Atlangeriyev was perhaps the best known of the alleged Chechen crime bosses of the early 1990s. He was said to have been working with Khozh-Ahmed Noukhayev to organize Moscow's fragmented Chechen groups into a unified gang.
In the early 2000s Atlangeriyev reportedly cooperated with the Russian security services in their dealings with Chechen separatists. The state agency RIA Novosti wrote in 2008 that "in recent years, former Chechen criminal group leader Atlangeriyev had cooperated with Russian law enforcement authorities." According to Kommersant, Atlangeriyev "took very active part in counterterrorist activities in Chechnya" and played a crucial part in the federal seizure of the city of Gudermes at the beginning of the Second Chechen War, for which he received Order of Honour and was given a pistol, reportedly by Federal Security Service of the Russian Federation (FSB) head Nikolai Patrushev himself.
In April 2007, Kommersant wrote that Atlangeriyev and his son went to London, where he reportedly received a call on his mobile phone asking him to visit the office of the exiled Russian tycoon Boris Berezovsky, who allegedly wanted to "discuss business matters with him"; Atlangeriev was, however, seized by Scotland Yard in front of Berezovsky's office and later deported. In July 2008 the British special services say a Russian agent was arrested during a June 2007 attempt by Russian security services to assassinate Berezovsky and subsequently deported from Britain was an ethnic Chechen man known as "Mr. A".

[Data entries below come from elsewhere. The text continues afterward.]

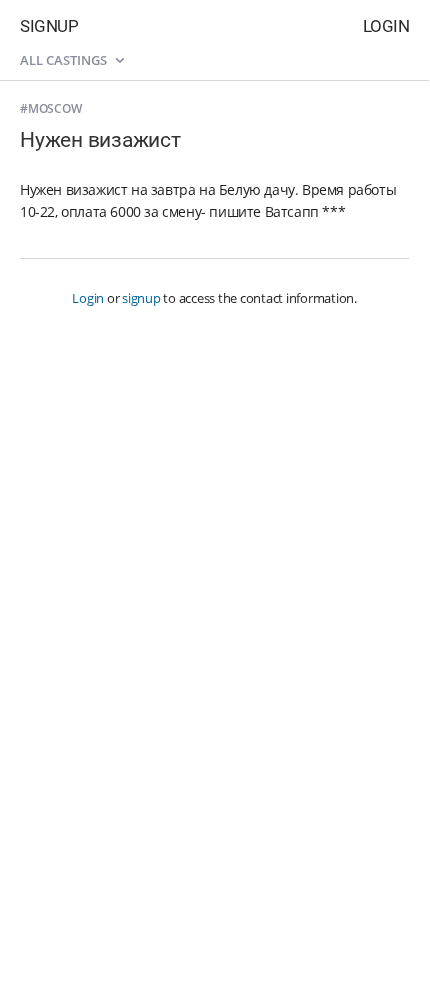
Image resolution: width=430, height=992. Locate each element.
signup (141, 298)
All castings (65, 60)
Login (386, 26)
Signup (49, 26)
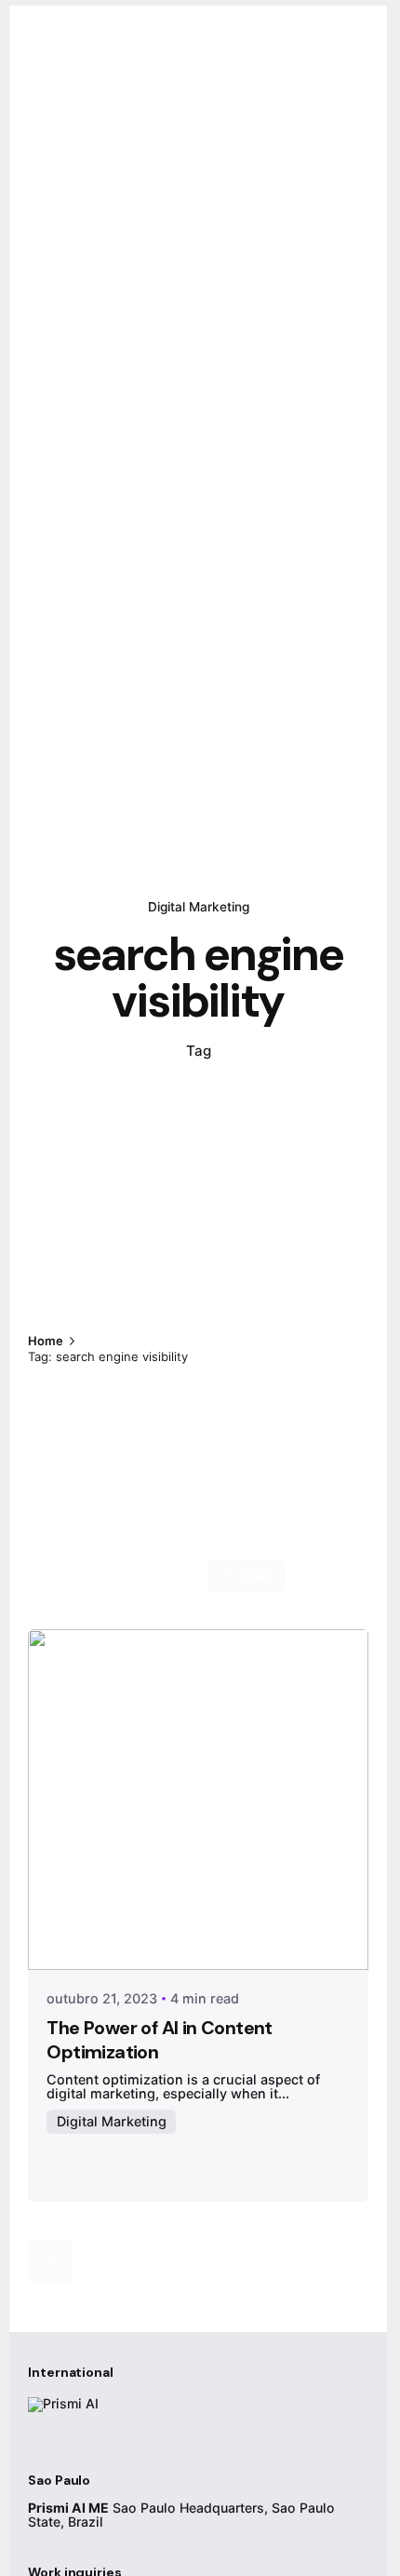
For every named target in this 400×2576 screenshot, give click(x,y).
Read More (82, 2168)
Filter (256, 1576)
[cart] (303, 109)
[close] (236, 1260)
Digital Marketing (198, 906)
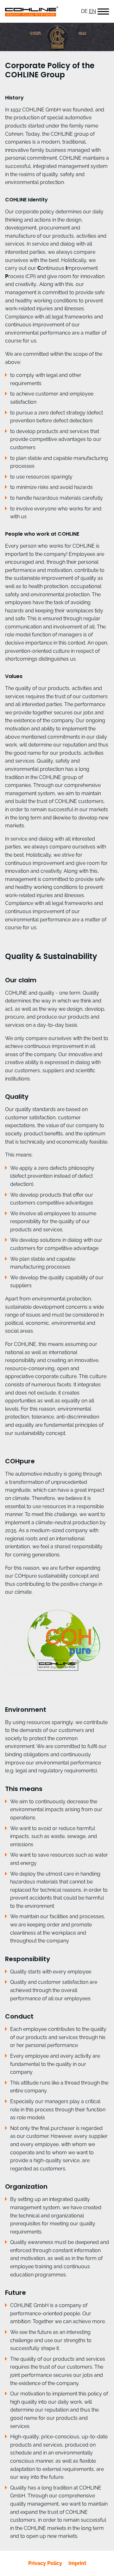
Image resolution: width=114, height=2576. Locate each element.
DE (84, 11)
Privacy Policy (45, 2563)
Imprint (77, 2563)
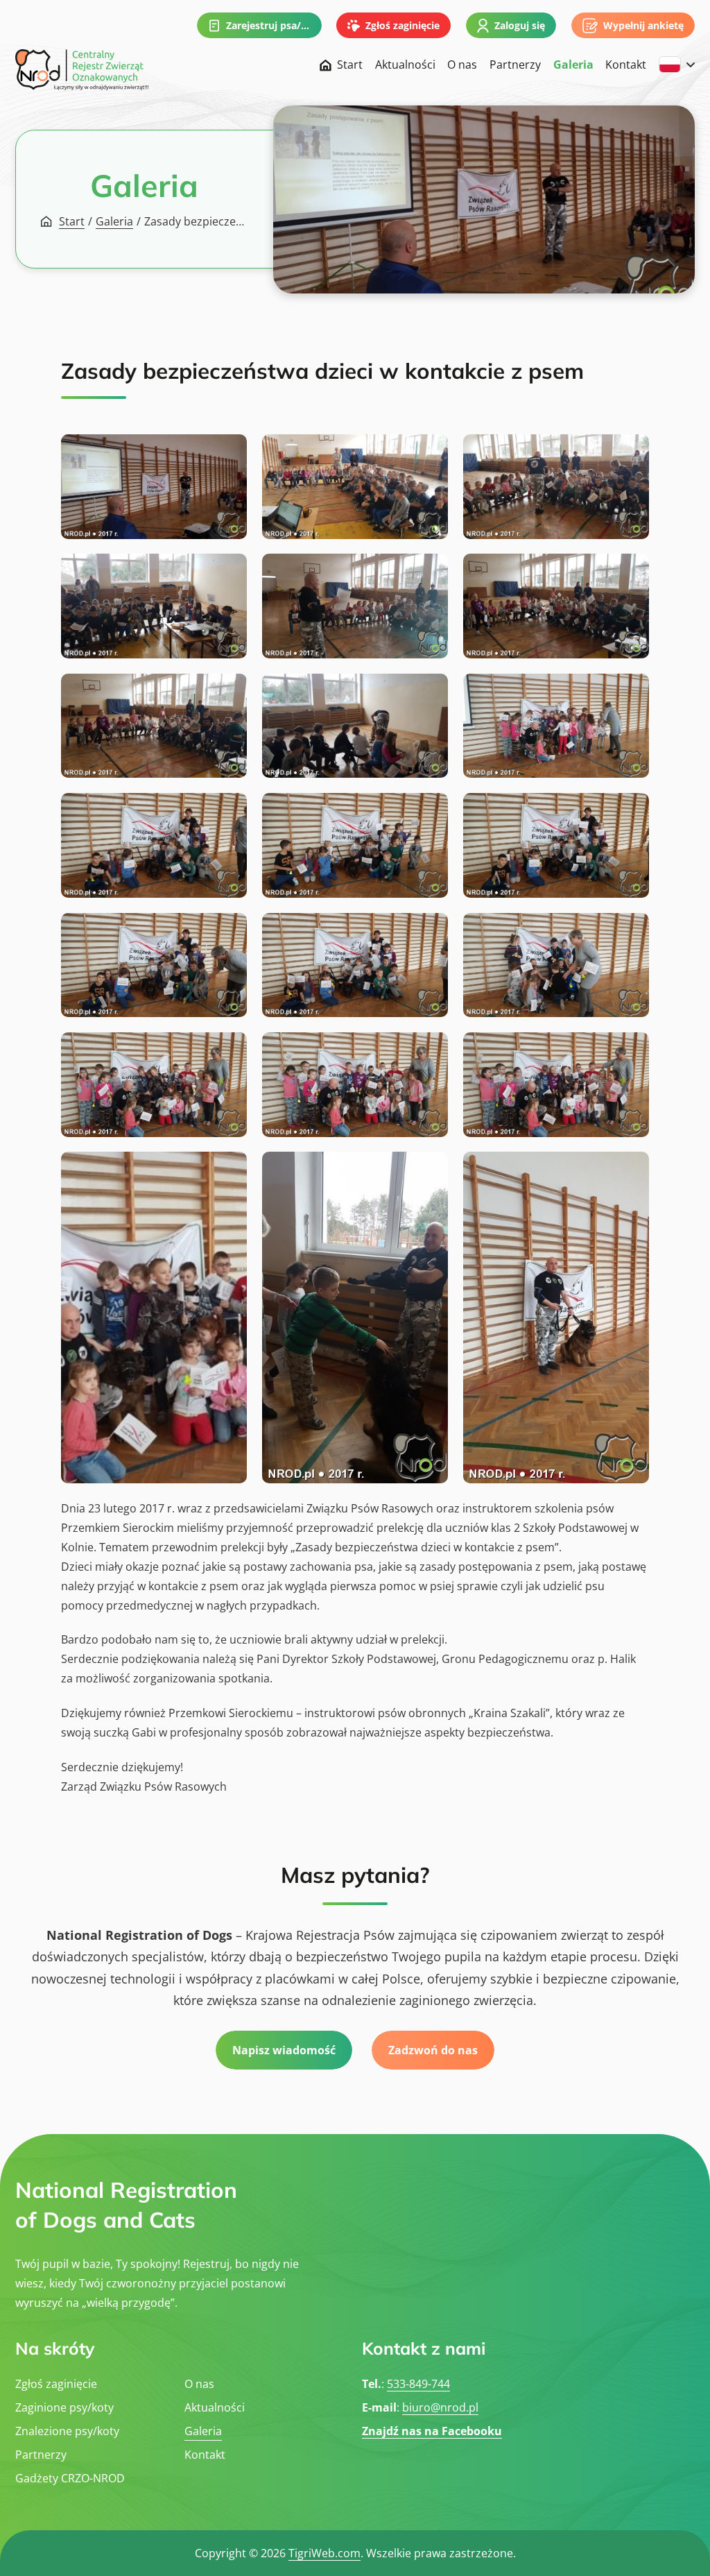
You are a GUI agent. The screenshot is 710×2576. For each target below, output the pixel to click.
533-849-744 (418, 2383)
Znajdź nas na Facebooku (432, 2431)
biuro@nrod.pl (440, 2407)
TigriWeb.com (324, 2553)
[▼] (677, 64)
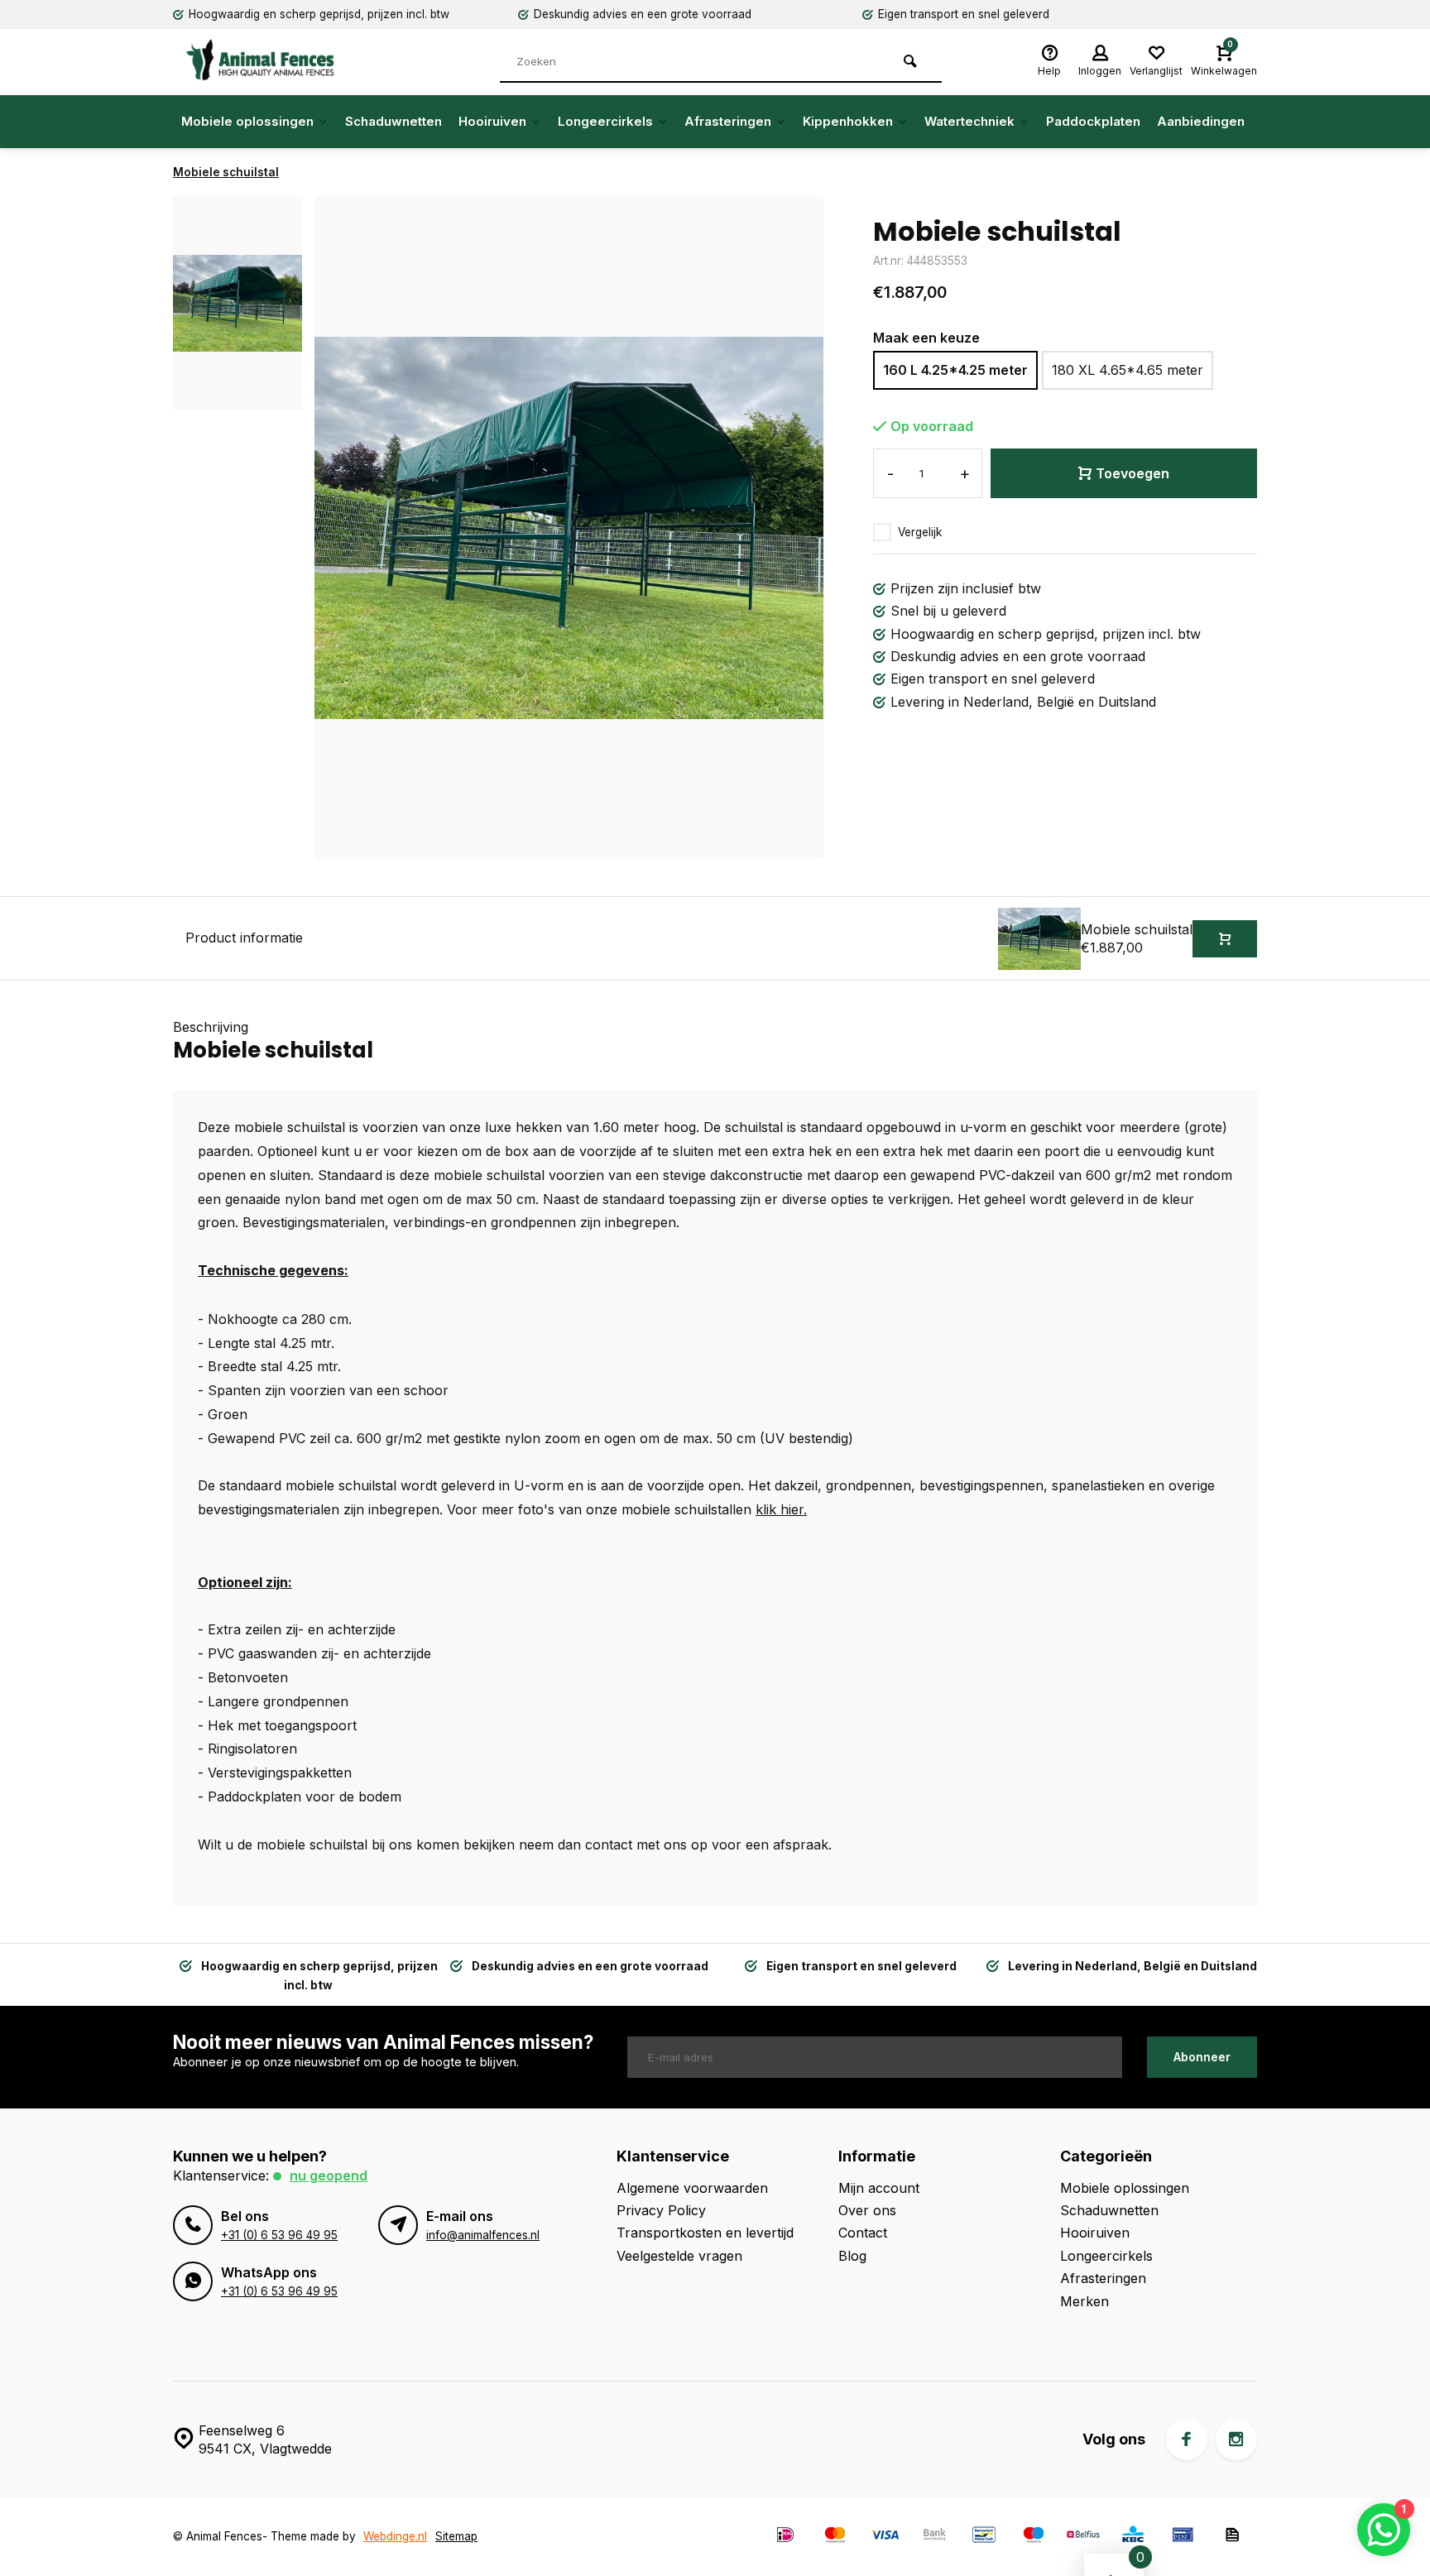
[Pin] (1182, 2536)
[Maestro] (1033, 2536)
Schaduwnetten (393, 121)
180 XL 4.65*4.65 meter (1127, 370)
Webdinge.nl (395, 2536)
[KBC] (1133, 2536)
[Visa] (884, 2536)
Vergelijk (920, 532)
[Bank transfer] (934, 2536)
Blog (852, 2255)
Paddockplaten (1093, 121)
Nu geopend (328, 2175)
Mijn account (878, 2188)
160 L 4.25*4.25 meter (955, 370)
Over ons (867, 2210)
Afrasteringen (727, 121)
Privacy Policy (661, 2210)
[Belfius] (1083, 2536)
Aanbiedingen (1201, 121)
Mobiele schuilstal (226, 172)
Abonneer (1202, 2057)
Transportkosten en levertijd (705, 2232)
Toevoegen (1132, 473)
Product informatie (244, 937)
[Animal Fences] (272, 59)
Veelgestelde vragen (679, 2255)
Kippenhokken (848, 121)
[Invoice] (1232, 2536)
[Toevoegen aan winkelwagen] (1224, 938)
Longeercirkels (605, 121)
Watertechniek (969, 121)
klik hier (780, 1509)
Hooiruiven (492, 121)
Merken (1084, 2301)
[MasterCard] (835, 2536)
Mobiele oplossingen (247, 121)
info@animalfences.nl (483, 2235)
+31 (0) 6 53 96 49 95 (279, 2235)
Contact (862, 2232)
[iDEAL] (785, 2536)
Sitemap (456, 2536)
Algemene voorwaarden (692, 2188)
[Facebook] (1186, 2439)
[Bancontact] (984, 2536)
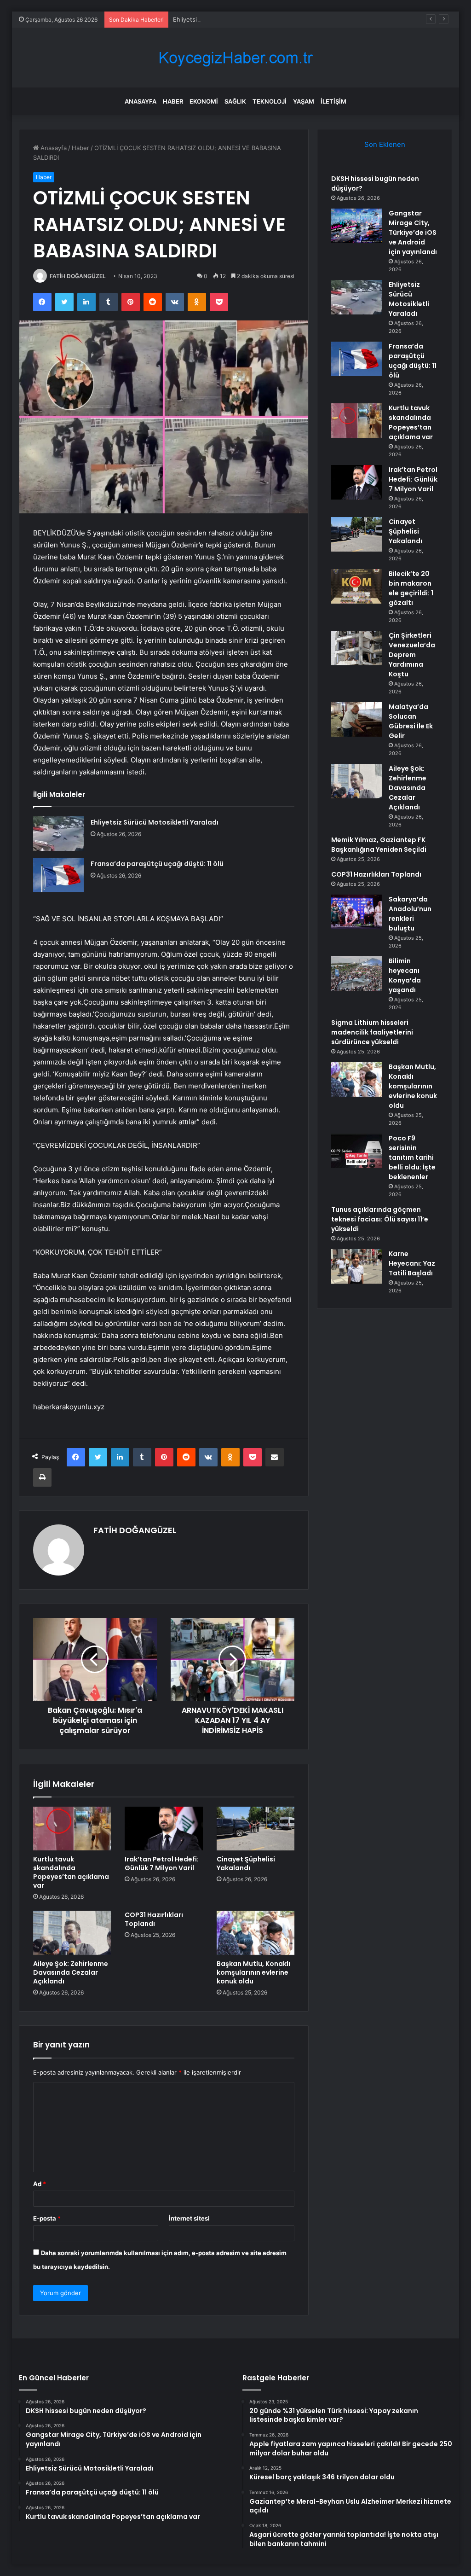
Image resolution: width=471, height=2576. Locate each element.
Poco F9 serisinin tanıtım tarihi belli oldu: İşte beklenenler (412, 1157)
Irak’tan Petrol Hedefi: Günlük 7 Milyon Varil (162, 1863)
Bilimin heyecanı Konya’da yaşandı (405, 975)
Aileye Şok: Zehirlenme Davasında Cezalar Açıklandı (70, 1972)
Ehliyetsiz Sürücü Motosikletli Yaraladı (227, 19)
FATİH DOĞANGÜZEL (78, 276)
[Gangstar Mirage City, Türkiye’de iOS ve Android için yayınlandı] (356, 226)
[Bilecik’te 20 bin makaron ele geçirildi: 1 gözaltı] (356, 586)
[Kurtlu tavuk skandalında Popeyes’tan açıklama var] (72, 1829)
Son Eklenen (384, 144)
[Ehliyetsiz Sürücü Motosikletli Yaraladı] (58, 833)
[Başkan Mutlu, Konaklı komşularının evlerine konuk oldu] (256, 1933)
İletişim (333, 101)
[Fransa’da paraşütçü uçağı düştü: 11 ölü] (58, 875)
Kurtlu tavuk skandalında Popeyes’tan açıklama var (71, 1872)
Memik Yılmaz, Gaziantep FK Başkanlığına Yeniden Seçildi (378, 844)
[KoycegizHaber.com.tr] (235, 58)
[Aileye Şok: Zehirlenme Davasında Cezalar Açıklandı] (72, 1933)
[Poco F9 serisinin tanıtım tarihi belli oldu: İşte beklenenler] (356, 1151)
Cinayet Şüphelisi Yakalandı (246, 1863)
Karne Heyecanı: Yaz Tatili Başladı (412, 1263)
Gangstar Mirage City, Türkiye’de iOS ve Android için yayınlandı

On January 31, 2008, Atlangeriyev was reported to be seized at gunpoint in central Moscow by two men of Caucasian appearance; no ransom demands had been received. In early February, Moscow prosecutors opened a criminal case into the kidnapping. They also said the case could be linked with the investigation into the 2006 [...] of journalist Anna Politkovskaya.